4. An LSM5 gene interfering nucleic acid construct comprising a gene segment encoding the shRNA in the nucleic acid molecule of claim 3, capable of expressing the shRNA.
5. An LSM5 gene interfering lentivirus, which is formed by virus packaging of the interfering nucleic acid construct of claim 4 with the help of lentivirus packaging plasmid and cell line.
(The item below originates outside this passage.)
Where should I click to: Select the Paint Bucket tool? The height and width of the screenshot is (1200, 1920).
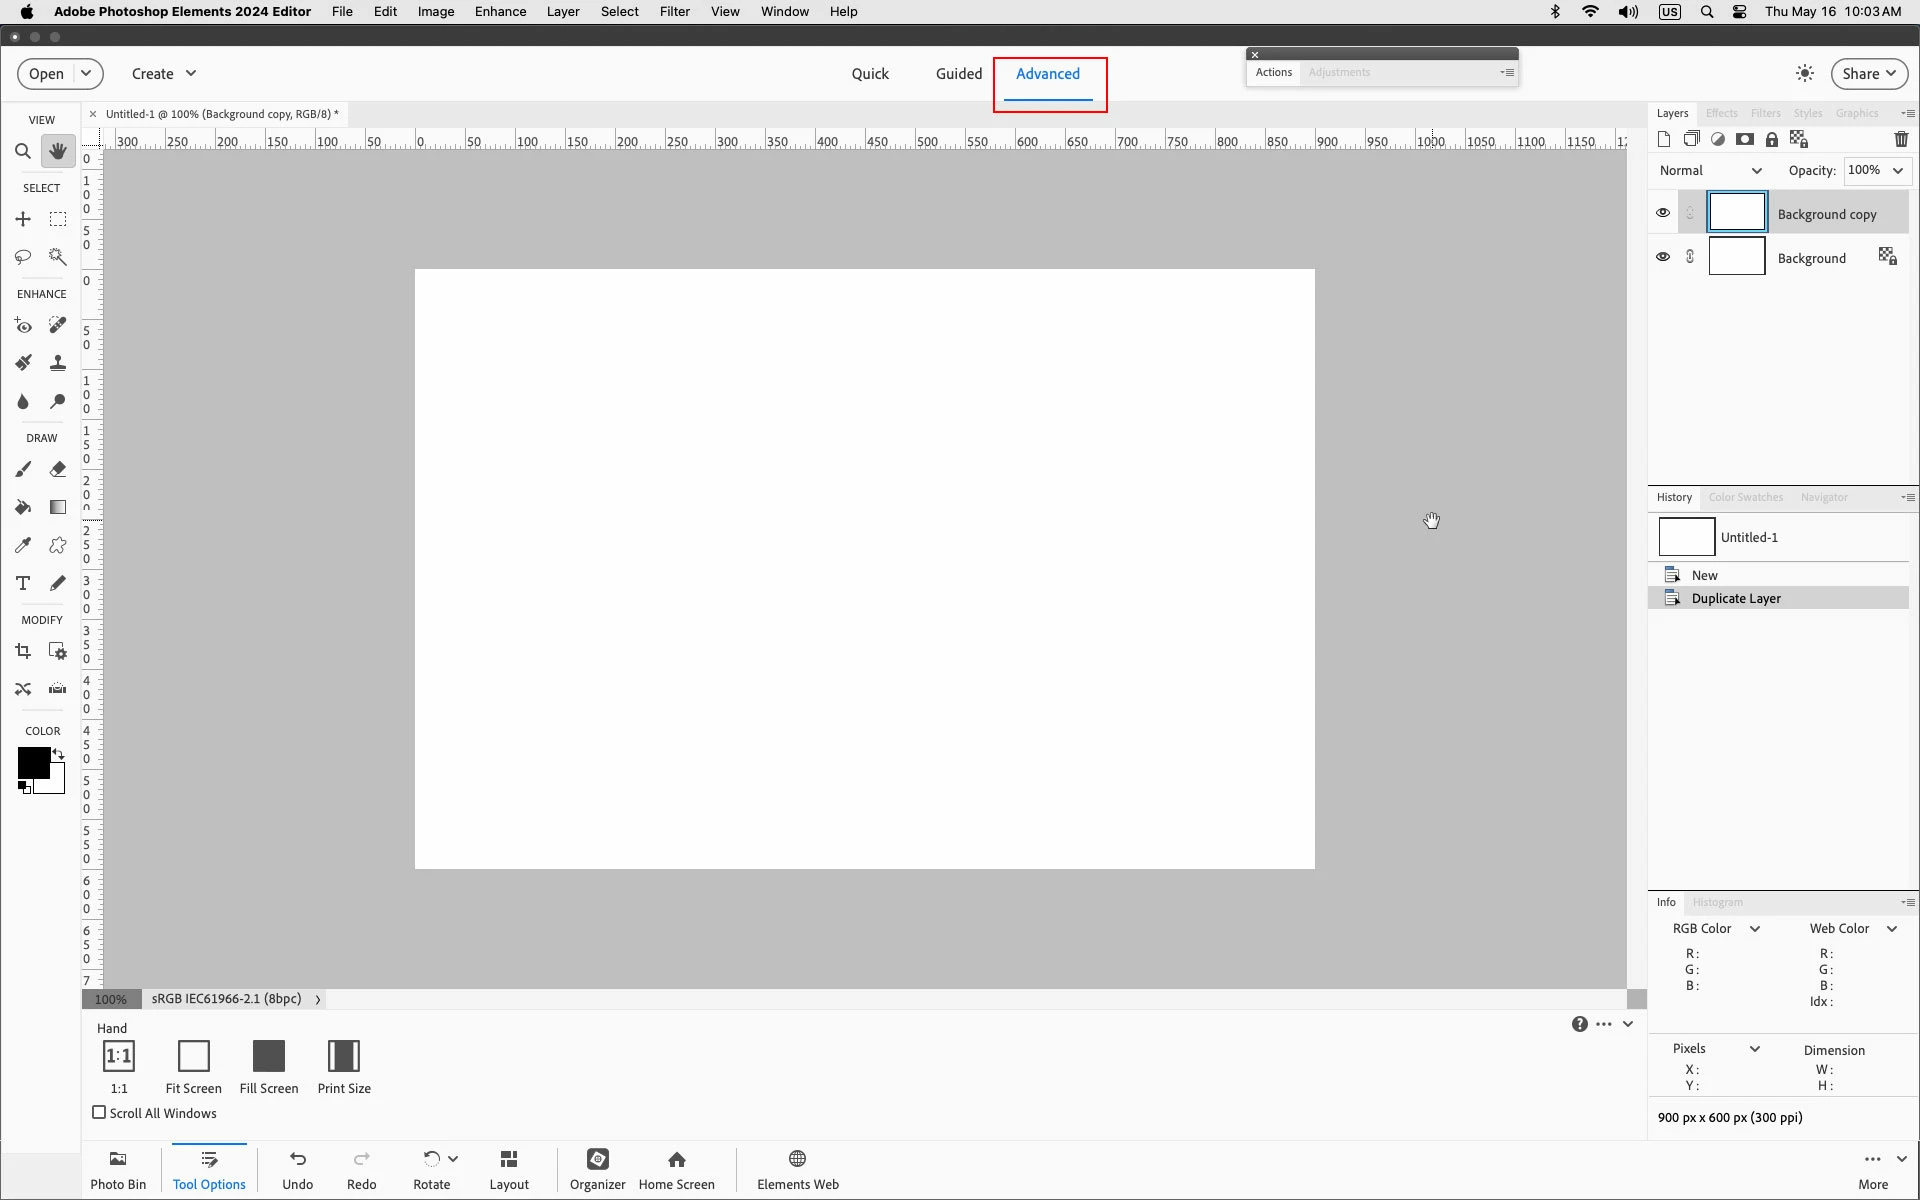coord(22,507)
6. The nucleic acid molecule of claim 3, or the LSM5 gene-interfering nucleic acid construct of claim 4, or the use of the LSM5 gene-interfering lentivirus of claim 5, which is: used for preparing a medicine for treating colorectal cancer or a kit for reducing the expression of LSM5 gene in colorectal cancer cells.
7. A composition for treating colorectal cancer, which comprises the effective components:

the nucleic acid molecule of claim 3; and/or, the LSM5 gene interfering nucleic acid construct of claim 4; and/or the LSM5 gene interfering lentivirus of claim 5, together with a pharmaceutically acceptable carrier, diluent or excipient.